ISOTHERMAL TITRATION CALORIMETRIC STUDY OF THE ASSOCIATION OF HEN EGG LYSOZYME AND THE ANTILYSOZYME ANTIBODY HYHEL-5

The thermodynamics of association of hen egg lysozyme and the antibody HyHEL-5 was characterized by isothermal titration calorimetry. The structure of this complex has been determined to 2.8-angstrom resolution by Sheriff et al. [Sheriff, S., Silverton, E. W., Padlan, E. A., Cohen, G. H., Smith-Gill, S.J., Finzel, B.C., & Davies, D.R.(1987) Proc. Natl. Acad. Sci.

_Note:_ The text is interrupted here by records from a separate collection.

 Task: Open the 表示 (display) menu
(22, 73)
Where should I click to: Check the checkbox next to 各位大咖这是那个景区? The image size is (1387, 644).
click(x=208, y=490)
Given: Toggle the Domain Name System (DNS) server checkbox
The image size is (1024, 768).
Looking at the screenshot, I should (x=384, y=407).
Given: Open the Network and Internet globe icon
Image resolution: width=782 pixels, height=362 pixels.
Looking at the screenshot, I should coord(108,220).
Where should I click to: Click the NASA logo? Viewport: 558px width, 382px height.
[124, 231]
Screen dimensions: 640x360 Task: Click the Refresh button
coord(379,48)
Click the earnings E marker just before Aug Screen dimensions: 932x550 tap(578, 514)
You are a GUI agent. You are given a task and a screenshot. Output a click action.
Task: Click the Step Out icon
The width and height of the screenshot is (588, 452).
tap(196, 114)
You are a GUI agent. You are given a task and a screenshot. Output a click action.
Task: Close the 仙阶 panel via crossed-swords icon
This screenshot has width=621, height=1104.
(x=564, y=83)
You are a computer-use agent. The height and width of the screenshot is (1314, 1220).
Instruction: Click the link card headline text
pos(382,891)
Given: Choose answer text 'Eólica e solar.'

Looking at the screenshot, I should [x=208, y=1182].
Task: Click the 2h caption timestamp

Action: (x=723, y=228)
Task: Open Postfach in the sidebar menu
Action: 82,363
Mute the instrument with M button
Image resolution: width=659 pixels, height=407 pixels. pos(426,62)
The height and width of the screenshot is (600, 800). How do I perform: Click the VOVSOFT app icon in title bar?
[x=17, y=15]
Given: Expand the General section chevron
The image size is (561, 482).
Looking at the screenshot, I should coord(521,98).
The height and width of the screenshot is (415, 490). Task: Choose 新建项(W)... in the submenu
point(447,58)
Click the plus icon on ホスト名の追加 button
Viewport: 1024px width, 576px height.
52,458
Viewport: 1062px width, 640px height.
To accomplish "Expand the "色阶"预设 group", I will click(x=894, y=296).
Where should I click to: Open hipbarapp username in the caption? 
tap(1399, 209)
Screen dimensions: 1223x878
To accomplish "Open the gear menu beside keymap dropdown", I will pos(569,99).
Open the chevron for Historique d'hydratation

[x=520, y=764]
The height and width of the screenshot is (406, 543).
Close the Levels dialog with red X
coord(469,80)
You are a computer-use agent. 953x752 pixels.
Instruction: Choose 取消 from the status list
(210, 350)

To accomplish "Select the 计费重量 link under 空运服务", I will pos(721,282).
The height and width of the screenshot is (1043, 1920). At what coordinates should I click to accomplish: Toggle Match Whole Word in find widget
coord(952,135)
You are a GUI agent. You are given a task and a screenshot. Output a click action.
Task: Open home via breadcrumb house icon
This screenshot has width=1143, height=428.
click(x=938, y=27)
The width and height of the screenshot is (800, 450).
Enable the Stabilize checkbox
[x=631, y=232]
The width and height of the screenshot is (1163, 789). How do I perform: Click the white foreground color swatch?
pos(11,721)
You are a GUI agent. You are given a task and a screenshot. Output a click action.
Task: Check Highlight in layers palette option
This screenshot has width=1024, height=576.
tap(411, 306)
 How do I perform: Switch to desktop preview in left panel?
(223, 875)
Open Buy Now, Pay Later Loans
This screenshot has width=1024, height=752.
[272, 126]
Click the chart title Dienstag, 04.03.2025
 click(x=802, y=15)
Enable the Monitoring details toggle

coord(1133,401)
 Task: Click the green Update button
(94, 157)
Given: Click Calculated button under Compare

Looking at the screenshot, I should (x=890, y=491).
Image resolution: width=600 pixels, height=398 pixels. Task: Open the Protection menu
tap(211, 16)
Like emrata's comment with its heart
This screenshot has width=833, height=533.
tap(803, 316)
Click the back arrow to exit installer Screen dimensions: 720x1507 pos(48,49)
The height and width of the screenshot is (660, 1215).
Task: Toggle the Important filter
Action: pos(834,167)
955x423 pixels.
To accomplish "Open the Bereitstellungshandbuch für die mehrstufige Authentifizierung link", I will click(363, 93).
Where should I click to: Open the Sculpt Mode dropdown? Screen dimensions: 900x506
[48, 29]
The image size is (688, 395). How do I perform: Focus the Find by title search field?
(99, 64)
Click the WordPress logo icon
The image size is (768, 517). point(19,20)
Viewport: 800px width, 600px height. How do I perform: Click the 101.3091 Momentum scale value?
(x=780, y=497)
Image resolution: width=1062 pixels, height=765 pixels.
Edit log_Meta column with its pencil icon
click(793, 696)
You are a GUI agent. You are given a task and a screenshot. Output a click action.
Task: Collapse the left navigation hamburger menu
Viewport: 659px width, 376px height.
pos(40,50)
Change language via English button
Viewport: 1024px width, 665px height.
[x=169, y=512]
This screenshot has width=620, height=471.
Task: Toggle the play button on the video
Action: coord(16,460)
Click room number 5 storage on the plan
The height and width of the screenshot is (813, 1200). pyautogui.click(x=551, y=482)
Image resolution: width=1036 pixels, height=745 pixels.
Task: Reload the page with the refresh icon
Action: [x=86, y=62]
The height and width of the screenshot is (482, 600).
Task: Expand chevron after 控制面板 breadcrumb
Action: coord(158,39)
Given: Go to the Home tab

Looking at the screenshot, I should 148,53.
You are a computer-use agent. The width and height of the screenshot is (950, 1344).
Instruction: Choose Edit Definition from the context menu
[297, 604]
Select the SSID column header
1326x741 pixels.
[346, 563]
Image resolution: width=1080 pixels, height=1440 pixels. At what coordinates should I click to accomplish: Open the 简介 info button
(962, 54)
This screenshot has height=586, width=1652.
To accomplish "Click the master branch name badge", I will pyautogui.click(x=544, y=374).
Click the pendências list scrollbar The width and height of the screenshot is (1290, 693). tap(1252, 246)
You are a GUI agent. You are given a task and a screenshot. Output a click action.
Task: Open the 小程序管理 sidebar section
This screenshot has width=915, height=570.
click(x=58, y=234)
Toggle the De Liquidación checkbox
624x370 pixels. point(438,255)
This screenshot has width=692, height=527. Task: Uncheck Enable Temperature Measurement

U.S.A. 84, 8075-8079]. The calorimetric enthalpy of association is negative and declines linearly with temperature in the range 10-37-degrees-C (DELTAC(p) = -340 +/- 40 cal mol-1 K-1). Entropic contributions calculated using previously determined values of the affinity of association are negative (unfavorable) in this temperature range. This result is consistent with the loss of mobility upon association of the unusually mobile segments of HEL which form the HyHEL-5 epitope. As the affinity of association is approximately constant in this temperature range, an enthalpy-entropy compensation effect is implied. The hydrophobic and vibrational contributions to DELTAS and DELTAC(p) are estimated using the method of Sturtevant [Sturtevant, J. M. (1977) Proc. Natl. Acad. Sci. U.S.A. 74, 2236-2240]. The experimental value of DELTAC(p) is in rather close agreement with the DELTAC(p) estimated from the polar and nonpolar surface areas buried upon association.